→ Source text:
Ultimately, what the decision comes down to is a) assigning roles to the involved players, and b) deciding on the order in which events occur – every tackle has similar events, and the job of the referee is to sort through the order in which they occur,  and if he sees a different order to you or I, then his decision will be accordingly different.  And this is precisely what happens to make these decisions so contentious.
I’ve been fortunate enough to work with the SA Sevens team for the last three seasons, and at every tournament, the IRB Head of Referees, all the coaches and technical staff of competing teams, and all the referees have a sit-down meeting a few days before the tournament starts.  The meetings involve discussion around how the referees have been instructed to officiate and usually include clips of tackles and rucks from previous tournaments.  Now bear in mind that this is Sevens, where the contest involves fewer players and with less congestion than you’d see in 15s, and then consider that even so, there rarely agreement in these meetings.  The situation in 15-man rugby is of course even more complex (though the tackle contest may be more significant in 7s, but that’s for another discussion!)

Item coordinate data
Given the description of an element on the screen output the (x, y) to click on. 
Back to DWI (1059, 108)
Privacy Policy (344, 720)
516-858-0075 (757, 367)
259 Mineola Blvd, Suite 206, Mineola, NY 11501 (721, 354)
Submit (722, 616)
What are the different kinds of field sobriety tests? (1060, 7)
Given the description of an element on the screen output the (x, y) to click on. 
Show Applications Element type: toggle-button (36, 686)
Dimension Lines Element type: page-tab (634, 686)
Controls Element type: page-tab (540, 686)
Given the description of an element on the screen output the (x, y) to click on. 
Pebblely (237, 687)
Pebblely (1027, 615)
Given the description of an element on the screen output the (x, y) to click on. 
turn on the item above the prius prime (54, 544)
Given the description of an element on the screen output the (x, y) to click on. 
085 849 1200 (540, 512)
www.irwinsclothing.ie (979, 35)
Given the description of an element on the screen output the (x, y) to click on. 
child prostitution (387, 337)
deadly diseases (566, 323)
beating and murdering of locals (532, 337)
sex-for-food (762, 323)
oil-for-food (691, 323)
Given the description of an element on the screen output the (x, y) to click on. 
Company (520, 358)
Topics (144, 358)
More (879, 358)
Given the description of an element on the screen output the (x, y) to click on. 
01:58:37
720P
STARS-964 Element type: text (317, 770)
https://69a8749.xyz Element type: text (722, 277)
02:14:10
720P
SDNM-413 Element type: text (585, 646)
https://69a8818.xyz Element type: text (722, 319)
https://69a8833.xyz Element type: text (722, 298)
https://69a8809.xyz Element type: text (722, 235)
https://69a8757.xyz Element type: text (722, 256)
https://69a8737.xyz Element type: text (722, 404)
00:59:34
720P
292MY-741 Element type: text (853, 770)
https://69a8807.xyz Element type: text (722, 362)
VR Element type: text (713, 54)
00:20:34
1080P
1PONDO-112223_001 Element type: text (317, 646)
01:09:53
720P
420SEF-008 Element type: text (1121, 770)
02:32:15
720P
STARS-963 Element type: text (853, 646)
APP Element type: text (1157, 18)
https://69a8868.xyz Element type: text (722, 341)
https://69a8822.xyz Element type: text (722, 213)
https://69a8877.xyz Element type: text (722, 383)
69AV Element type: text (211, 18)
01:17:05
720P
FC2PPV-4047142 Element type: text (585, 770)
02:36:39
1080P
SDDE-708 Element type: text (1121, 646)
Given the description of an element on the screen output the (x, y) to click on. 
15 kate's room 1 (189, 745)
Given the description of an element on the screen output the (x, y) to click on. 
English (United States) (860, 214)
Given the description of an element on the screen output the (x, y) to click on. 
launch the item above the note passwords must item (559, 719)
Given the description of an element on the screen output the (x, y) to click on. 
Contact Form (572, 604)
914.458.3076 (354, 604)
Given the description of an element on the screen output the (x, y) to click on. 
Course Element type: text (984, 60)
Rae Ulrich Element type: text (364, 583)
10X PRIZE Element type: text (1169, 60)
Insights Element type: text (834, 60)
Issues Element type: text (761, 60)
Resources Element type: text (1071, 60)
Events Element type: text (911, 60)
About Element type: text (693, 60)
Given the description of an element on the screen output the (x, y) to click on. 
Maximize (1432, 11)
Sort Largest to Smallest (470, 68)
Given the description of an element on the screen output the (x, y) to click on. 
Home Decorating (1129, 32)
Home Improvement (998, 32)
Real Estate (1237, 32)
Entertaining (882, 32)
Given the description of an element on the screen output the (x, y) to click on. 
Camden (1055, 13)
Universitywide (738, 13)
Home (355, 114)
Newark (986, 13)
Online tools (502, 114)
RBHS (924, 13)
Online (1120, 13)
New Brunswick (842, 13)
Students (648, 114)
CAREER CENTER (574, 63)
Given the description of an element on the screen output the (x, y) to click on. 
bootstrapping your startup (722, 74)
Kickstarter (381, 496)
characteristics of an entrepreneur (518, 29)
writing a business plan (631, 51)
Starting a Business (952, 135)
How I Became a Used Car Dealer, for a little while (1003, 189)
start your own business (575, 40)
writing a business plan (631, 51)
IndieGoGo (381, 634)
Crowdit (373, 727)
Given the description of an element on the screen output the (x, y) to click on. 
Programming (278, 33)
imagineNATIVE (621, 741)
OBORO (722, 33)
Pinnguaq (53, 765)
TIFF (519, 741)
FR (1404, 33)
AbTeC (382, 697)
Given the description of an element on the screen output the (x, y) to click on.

→ Instructions:
A. Reproduce the passage on rugby refereeing between "I’ve been fortunate" and "for another discussion!)", inclusive.
B. Pick up the passage on rugby tackle decisions after its final sentence and extend it.

→ Expected outputs:
A.
I’ve been fortunate enough to work with the SA Sevens team for the last three seasons, and at every tournament, the IRB Head of Referees, all the coaches and technical staff of competing teams, and all the referees have a sit-down meeting a few days before the tournament starts.  The meetings involve discussion around how the referees have been instructed to officiate and usually include clips of tackles and rucks from previous tournaments.  Now bear in mind that this is Sevens, where the contest involves fewer players and with less congestion than you’d see in 15s, and then consider that even so, there rarely agreement in these meetings.  The situation in 15-man rugby is of course even more complex (though the tackle contest may be more significant in 7s, but that’s for another discussion!)

B.
For each clip, one coach will point to the tackler, another to the tackled player, another to the arriving player, another to the offside line, each one pointing out a different possible transgression PER RUCK!  Mostly, it boils to disagreement about the order in which events happen, and which player should be entitled to do what.  Eventually, even in slow-motion, it takes consensus or a swing vote to sort through the order of decisions that a referee must make.  Even then, it’s often a 50-50 call as to whether a player released the tackled player or the ball and so on (if you are reading this without much knowledge of rugby and you’re confused at how complex it sounds, well, that’s exactly the point!)
A general approach to the decision and its implications

The reality is that rugby, by design, prioritizes the contest for the ball on the ground, and therefore the spotlight falls squarely on the man who must judge whether players are transgressing those laws.  Simple on paper – there is a very distinct set of rules governing the tackle.  But here’s the problem – the rules may be clear, but the judgment of them is not.  So much is open to interpretation, and it is interpretation that happens in an instant, while on the run.  The result is that a match can very, very easily look ‘influenced’ by the referee, who generally speaking, can take one of two extreme approaches to how they cut through this organized chaos to make a decision.  Call it “conservative” vs “liberal” decision-making, but at its simplest, a referee is going to lean one of two ways.
The first approach is to over-police the contest (the conservative).  The result is that the referee will appear to punish legitimate contesting for the ball, and will reward penalties frequently, forcing players to back right off, killing the contest for the ball.  This favors the team in possession.  Alternatively, the referee can under-police the breakdowns (liberal), and allow much more to go unpenalized.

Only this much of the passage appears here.